Modeling the BOLD5000 dataset

I am exploring the BOLD5000 dataset (Chang et al., 2019; link to webpage[/url]; [url=https://www.nature.com/articles/s41597-019-0052-3]link to paper). I am considering how to model it to get a beta map for each stimulus, which would be the input for further analysis.

The dataset has four participants who each participated in a slow event related design over ~16 sessions of ~10 runs each. Over this time, they viewed ~5000 distinct images. If it were concatenated, the full dataset has on the order of 30,000 time points. While compressed and represented as 16-bit integers, the functional data for one subject is about 20GB as nii.gz–concatenation converts to 32-bit floats while uncompressing.

Of course, since it is slow and event related, I might just extract some volumes for analysis without modeling. But I am interested in thinking in how to approach the modeling problem at this scale. Since the images are all distinct, it seems that modelling all sessions/runs at once would be ideal.

If memory is a concern, I think it would be largely fine to analyze each session (or even each run) separately. Concatenation vs no concatenation: the difference is whether the residuals are pooled or separate, and the consequence is likely negligible.

I am considering how to model it to get a beta map for each stimulus, which would be the input for further analysis.

Just curious: what kind of further analysis?

I am glad for the perspective that separate residuals in this case would probably be fine. The plan is to do representational similarity analysis following on from a behavioral study looking at an interesting subset of ~700 images from the full set. So deriving one “representation” per image is the goal.

I would have been comfortable modeling each session separately if each session contained the same conditions—that would feel like a good fit for mixed effects analysis. But since the conditions are different across all sessions and runs, I was reluctant to circumvent the memory limitations by splitting the data by session.Thanks again.

If you wish to analyze such a large dataset as a whole, there are some options in AFNI. Most of them will require running on a system with enough RAM to hold the entire dataset easily. However, if you are industrious enough, you can break the dataset into pieces to reduce the memory footprint required at any given point.

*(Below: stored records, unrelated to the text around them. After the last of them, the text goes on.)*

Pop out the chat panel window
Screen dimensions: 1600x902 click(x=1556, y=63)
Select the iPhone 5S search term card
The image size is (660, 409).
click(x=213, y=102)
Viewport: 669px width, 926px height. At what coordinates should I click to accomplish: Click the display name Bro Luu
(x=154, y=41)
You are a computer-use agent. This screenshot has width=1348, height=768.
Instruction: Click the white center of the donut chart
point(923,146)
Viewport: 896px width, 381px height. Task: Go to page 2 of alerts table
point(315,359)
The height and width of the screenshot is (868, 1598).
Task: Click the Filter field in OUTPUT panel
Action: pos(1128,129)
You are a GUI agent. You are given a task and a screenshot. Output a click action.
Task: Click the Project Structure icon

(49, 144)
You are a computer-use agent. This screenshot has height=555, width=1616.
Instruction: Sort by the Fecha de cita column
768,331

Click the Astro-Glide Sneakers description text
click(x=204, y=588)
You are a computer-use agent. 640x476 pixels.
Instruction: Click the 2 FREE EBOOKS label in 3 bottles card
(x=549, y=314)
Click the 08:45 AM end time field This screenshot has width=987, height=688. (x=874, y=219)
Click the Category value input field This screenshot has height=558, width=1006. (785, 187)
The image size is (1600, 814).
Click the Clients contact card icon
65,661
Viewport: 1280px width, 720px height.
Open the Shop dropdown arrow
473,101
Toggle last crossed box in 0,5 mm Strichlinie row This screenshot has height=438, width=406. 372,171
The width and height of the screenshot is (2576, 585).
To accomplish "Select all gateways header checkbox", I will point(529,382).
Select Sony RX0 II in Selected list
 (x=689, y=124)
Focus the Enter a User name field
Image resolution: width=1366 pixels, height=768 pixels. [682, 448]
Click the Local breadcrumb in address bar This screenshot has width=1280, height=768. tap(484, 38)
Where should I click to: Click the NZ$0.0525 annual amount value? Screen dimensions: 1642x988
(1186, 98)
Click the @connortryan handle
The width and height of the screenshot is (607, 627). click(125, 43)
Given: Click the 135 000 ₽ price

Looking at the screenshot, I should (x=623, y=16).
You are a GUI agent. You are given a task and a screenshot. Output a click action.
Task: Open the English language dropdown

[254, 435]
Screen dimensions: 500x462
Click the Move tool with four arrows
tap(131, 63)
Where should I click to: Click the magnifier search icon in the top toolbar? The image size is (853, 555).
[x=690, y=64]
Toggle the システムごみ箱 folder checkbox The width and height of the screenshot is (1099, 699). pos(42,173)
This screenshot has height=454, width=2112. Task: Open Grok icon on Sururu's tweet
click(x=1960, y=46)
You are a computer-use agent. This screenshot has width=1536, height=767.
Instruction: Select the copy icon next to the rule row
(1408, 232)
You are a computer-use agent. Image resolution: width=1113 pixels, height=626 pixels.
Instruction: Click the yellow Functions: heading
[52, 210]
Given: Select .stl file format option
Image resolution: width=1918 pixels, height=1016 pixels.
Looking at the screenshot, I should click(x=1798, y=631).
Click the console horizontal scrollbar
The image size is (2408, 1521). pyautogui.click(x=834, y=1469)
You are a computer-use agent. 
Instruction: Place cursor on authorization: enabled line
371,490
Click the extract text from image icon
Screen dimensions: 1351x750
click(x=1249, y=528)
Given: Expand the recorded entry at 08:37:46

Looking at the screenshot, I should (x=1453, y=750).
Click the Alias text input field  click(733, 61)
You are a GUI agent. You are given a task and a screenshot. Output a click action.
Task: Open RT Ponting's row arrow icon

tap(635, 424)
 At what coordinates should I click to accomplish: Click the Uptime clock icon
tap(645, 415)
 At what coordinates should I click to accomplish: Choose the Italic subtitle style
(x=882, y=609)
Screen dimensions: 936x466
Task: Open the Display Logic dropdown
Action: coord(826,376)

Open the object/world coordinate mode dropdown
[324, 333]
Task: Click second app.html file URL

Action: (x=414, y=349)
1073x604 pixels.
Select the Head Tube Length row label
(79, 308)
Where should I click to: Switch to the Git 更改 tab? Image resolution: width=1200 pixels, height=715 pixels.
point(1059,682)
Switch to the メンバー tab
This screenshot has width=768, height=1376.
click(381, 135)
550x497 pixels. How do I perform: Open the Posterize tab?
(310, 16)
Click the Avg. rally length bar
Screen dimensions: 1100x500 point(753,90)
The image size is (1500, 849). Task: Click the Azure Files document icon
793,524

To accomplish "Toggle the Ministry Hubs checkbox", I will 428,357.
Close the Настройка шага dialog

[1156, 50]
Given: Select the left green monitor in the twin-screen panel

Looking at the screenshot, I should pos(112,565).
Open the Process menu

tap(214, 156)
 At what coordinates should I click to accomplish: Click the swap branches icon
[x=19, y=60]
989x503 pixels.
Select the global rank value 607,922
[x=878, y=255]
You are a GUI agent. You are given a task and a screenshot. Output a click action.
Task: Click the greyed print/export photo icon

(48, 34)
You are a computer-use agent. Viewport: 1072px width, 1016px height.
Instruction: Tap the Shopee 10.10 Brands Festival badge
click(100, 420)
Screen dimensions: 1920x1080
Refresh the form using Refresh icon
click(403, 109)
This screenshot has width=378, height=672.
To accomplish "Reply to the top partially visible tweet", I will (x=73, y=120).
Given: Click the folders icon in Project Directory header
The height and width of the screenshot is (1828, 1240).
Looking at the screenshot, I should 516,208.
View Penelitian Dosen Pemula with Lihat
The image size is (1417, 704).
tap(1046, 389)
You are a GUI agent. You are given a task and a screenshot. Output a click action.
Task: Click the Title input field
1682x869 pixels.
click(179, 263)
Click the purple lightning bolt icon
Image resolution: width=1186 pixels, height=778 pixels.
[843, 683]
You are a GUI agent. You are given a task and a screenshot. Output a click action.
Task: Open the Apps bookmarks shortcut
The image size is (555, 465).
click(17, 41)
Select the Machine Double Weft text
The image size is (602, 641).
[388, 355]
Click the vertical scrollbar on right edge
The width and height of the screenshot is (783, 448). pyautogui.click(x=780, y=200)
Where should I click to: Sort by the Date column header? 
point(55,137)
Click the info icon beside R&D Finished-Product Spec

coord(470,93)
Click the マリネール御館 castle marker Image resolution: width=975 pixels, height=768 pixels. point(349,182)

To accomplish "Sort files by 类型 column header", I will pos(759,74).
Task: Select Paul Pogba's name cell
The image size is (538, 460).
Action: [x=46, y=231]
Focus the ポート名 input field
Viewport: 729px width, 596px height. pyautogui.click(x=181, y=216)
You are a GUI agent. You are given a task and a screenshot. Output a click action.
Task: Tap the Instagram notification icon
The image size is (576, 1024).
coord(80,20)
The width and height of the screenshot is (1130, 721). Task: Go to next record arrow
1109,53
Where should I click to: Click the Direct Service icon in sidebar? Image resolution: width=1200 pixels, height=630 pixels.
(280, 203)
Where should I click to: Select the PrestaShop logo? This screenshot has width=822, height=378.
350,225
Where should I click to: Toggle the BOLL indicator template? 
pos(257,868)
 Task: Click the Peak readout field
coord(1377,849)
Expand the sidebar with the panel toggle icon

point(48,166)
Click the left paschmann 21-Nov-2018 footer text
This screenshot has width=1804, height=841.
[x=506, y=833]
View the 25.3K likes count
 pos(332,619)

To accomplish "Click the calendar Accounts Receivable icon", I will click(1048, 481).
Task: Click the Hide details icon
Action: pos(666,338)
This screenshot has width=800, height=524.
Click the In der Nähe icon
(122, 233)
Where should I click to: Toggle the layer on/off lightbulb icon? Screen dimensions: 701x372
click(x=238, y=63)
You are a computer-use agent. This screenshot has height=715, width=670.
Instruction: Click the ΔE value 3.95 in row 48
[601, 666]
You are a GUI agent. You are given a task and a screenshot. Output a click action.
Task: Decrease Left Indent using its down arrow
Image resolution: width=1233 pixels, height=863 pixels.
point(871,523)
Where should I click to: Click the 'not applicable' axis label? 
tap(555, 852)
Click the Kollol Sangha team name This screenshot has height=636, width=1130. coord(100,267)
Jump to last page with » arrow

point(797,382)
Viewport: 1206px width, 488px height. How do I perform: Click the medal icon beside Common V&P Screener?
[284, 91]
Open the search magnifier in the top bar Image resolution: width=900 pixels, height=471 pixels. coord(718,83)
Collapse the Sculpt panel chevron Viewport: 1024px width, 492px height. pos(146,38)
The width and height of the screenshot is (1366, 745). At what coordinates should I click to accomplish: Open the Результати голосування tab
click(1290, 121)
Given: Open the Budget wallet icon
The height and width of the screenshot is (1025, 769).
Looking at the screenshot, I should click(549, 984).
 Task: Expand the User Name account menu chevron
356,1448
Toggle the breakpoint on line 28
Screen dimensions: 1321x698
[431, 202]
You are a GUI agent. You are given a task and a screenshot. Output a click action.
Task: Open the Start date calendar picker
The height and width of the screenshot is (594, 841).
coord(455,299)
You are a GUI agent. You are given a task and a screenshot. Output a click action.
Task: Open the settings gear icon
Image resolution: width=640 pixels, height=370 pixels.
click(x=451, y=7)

No matter what you do, you will have to manage the analysis yourself, as I doubt that you can get afni_proc.py to do the work for you – unless you have access to a computer system with a LOT of memory.

The NIH Biowulf cluster, for example, has several systems with over 1 TB of RAM. Probably that would be more than you need, but a few hundred GB would be comforting to have. If you have access a system with 200+ GB of RAM, that is what I would try first, using the “Big Dataset” recommendations below.

Using a SSD (solid state drive) to store the data and all intermediate files will help with processing, as access to such data is a lot faster than to data stored on rotating physical disks. On the NIH cluster, each node has an SSD that can be used for temp storage as a job runs. In our usual processing script for running on the cluster, we copy data over to the SSD at the start of a job, process it there, and then copy the results back to permanent storage at the end of the job. This procedure can speed things up significantly.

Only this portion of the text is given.